• [What you will do]: Can you quote the lines below exactly, starting at the line with "The image size is (1423, 840)." and going through the last one?

• [Data supplied]:
☆ ☆ ☆ ☆ ☆

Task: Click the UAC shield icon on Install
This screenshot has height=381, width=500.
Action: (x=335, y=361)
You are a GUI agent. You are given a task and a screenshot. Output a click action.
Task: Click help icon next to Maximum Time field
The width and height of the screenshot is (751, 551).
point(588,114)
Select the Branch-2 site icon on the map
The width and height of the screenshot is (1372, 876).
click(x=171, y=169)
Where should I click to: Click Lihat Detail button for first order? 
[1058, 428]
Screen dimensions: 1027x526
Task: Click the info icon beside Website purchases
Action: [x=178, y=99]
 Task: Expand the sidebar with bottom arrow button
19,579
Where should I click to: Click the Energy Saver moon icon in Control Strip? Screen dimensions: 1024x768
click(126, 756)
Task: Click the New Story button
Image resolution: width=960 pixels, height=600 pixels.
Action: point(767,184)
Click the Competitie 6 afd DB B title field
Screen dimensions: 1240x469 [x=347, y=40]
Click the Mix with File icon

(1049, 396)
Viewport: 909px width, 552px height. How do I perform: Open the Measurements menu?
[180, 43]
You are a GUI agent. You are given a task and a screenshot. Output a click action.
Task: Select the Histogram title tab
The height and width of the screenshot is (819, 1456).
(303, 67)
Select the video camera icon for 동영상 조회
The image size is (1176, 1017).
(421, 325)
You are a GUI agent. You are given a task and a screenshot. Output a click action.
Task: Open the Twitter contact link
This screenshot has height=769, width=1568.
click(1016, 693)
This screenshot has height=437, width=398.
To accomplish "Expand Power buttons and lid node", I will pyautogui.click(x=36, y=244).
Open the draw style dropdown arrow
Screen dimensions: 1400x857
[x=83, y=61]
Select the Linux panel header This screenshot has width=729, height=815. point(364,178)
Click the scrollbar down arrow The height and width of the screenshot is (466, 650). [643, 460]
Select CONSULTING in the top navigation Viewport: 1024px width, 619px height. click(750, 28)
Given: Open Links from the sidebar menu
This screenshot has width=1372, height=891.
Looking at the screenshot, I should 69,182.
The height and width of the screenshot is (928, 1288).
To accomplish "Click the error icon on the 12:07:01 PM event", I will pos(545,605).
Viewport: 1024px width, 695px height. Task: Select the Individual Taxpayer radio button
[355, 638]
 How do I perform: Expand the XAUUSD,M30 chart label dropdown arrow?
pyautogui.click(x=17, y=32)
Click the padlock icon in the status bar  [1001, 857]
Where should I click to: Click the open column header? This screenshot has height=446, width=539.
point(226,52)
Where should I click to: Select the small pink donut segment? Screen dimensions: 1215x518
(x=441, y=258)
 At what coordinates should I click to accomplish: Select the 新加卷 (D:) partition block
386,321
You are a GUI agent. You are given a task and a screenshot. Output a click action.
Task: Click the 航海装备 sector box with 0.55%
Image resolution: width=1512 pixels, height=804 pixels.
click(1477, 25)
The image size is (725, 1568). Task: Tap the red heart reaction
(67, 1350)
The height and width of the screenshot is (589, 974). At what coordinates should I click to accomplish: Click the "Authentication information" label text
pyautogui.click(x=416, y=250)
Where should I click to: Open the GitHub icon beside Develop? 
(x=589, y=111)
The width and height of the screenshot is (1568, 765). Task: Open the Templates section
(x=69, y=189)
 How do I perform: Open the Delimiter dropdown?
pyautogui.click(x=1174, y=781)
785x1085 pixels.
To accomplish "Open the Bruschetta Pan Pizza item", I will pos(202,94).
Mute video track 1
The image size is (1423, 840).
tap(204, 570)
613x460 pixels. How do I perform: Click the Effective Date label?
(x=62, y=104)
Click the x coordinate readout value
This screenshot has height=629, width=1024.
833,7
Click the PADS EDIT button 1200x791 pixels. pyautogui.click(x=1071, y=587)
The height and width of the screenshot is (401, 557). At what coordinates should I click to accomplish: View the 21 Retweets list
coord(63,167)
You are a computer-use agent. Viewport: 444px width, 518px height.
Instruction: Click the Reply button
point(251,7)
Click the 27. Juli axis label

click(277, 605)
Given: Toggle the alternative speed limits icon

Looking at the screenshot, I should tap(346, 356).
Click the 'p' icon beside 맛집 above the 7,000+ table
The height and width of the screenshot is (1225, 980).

☆ ☆ ☆ ☆ ☆

• [Response to the task]:
The image size is (1423, 840).
tap(204, 570)
613x460 pixels. How do I perform: Click the Effective Date label?
(x=62, y=104)
Click the x coordinate readout value
This screenshot has height=629, width=1024.
833,7
Click the PADS EDIT button 1200x791 pixels. pyautogui.click(x=1071, y=587)
The height and width of the screenshot is (401, 557). At what coordinates should I click to accomplish: View the 21 Retweets list
coord(63,167)
You are a computer-use agent. Viewport: 444px width, 518px height.
Instruction: Click the Reply button
point(251,7)
Click the 27. Juli axis label

click(277, 605)
Given: Toggle the alternative speed limits icon

Looking at the screenshot, I should tap(346, 356).
Click the 'p' icon beside 맛집 above the 7,000+ table
The height and width of the screenshot is (1225, 980).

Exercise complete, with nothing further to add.